Notable Patterns and Implementation Details

Duplicate vulnerability edge deduplication. The GitHub GraphQL API has been observed returning duplicate (packageName, versionRange) pairs for the same advisory. AdvisoryQueryService applies a custom IEqualityComparer after collecting all pages to silently drop these duplicates before handing advisories to the ingestor.
Advisory UpdatedAt is preserved during multi-page vulnerability fetches. When AdvisoryQueryService issues follow-up queries to retrieve additional vulnerability pages for a single advisory, the UpdatedAt field from the original advisory is restored onto the merged result. This prevents the cursor from being incorrectly advanced based on a secondary query’s timestamp.
GraphQLQueryConfiguration is abstract. Consuming applications must subclass it and supply the abstract UserAgent property. Forgetting to do so will cause a runtime error at DI registration time, not at build time.

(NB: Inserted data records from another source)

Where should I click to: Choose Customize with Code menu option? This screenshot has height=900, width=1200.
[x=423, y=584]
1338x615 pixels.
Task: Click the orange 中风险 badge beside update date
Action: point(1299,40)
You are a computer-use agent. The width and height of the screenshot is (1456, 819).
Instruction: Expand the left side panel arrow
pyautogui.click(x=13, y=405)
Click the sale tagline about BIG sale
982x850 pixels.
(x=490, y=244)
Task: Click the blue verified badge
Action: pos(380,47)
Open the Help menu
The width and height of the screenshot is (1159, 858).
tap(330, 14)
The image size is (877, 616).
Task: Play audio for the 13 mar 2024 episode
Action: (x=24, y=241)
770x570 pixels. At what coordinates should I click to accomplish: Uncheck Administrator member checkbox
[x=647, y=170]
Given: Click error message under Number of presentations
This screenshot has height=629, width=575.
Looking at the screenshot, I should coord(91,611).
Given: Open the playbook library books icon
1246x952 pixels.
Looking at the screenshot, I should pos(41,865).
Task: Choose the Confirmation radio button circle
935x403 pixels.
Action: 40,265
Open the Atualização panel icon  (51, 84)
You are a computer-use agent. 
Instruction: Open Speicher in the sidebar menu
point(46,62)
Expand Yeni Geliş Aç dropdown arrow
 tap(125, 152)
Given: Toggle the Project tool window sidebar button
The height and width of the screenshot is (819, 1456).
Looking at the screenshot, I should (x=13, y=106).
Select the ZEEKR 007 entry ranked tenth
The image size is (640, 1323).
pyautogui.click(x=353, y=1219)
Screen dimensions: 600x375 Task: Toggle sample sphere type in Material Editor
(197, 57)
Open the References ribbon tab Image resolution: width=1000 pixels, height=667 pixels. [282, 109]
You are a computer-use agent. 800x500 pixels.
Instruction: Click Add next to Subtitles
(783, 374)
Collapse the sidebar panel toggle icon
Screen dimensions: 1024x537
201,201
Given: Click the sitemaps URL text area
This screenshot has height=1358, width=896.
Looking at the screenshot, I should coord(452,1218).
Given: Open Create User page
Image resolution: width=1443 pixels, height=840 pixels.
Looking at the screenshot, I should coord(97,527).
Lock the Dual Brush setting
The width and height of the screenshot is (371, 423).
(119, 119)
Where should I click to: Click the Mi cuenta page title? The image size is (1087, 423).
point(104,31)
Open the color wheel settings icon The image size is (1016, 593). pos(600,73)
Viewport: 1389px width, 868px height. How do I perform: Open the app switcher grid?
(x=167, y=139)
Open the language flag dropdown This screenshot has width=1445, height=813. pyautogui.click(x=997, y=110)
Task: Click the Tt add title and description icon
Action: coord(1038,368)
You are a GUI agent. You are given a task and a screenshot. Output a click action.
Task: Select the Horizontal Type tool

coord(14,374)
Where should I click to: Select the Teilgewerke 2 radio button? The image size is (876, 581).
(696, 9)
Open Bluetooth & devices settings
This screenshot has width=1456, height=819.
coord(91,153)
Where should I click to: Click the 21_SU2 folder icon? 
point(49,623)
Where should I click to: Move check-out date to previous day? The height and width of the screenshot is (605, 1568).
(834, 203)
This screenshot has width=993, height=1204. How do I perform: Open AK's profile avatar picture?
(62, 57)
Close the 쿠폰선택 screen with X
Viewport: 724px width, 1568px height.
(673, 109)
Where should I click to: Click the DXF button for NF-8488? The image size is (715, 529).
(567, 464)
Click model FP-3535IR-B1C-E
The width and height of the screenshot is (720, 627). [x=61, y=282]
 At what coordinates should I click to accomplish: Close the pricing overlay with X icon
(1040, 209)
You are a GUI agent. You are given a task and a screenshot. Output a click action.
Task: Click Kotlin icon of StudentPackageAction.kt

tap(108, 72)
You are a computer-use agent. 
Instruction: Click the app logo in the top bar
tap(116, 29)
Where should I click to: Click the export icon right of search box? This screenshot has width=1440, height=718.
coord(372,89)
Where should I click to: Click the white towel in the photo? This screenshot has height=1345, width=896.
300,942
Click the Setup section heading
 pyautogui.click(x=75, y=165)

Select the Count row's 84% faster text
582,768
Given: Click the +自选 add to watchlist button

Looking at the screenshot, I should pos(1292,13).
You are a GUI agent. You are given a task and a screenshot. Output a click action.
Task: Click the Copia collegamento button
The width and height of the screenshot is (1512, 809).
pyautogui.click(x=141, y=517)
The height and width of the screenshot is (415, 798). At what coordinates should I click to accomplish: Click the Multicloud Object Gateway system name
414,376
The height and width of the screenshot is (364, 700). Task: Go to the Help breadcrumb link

No retry on 4xx responses. QueryService.MakeWebRequestAsync only retries when no HTTP status code was received or when the status code is 500 or above. A 401 (bad token) or 403 (rate-limited) will surface immediately as an HttpRequestException.
IVulnerabilityWriter.FlushAsync must be a no-op if unused. The interface contract explicitly states that implementations must no-op rather than throw when FlushAsync is called without any prior writes. This allows AdvisoryIngestor.IngestAsync to always call FlushAsync at the end without conditional logic.